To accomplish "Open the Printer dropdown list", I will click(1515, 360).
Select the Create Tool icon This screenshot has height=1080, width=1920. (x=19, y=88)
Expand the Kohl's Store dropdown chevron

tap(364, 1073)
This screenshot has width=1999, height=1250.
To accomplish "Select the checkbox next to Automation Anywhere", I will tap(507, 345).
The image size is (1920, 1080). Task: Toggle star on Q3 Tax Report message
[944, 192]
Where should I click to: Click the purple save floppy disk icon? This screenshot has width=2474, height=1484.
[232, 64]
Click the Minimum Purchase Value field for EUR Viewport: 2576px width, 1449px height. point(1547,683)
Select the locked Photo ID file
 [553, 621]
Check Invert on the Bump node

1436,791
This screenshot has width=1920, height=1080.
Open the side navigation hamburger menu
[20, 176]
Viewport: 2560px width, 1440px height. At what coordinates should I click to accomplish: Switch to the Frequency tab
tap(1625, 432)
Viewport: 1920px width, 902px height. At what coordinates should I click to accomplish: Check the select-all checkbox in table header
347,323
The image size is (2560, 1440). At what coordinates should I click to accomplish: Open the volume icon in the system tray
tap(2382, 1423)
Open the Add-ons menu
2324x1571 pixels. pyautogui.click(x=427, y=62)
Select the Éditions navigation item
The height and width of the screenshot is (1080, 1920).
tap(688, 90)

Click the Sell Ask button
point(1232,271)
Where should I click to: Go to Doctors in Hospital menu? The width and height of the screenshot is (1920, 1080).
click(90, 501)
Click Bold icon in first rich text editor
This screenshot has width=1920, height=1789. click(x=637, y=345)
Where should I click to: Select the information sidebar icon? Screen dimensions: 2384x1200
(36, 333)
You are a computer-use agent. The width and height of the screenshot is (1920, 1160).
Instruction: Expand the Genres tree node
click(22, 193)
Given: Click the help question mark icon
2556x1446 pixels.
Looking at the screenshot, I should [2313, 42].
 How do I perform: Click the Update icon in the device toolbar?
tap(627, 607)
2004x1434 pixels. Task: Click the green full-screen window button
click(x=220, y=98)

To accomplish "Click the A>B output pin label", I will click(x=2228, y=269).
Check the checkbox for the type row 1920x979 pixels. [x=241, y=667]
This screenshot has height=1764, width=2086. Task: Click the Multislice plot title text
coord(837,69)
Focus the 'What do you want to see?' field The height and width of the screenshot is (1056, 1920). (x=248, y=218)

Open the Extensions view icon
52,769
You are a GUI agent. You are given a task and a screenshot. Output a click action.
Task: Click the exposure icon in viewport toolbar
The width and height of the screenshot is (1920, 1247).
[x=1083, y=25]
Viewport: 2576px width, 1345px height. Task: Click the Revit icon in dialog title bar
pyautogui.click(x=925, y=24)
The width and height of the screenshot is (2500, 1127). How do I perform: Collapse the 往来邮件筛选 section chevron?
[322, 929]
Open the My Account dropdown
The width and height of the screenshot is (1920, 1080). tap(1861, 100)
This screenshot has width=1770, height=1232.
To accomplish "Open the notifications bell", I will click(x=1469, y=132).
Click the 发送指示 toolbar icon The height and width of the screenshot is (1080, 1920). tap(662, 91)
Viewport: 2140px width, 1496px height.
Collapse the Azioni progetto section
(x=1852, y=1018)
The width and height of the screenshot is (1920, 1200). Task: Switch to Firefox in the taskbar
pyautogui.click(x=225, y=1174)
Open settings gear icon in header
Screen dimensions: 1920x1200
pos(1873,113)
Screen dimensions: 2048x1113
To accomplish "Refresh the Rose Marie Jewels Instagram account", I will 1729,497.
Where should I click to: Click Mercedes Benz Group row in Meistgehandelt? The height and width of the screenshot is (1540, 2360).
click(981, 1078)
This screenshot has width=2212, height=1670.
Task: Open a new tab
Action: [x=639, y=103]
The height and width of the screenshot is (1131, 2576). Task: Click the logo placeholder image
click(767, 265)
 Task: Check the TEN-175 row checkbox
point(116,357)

- _Your instructions_: For this exercise, reproduce exactly each line from the one containing "Screen dimensions: 2048x1113" through the last line of the data, and no others.

- _The completed task_:
Screen dimensions: 2048x1113
To accomplish "Refresh the Rose Marie Jewels Instagram account", I will 1729,497.
Where should I click to: Click Mercedes Benz Group row in Meistgehandelt? The height and width of the screenshot is (1540, 2360).
click(981, 1078)
This screenshot has width=2212, height=1670.
Task: Open a new tab
Action: [x=639, y=103]
The height and width of the screenshot is (1131, 2576). Task: Click the logo placeholder image
click(767, 265)
 Task: Check the TEN-175 row checkbox
point(116,357)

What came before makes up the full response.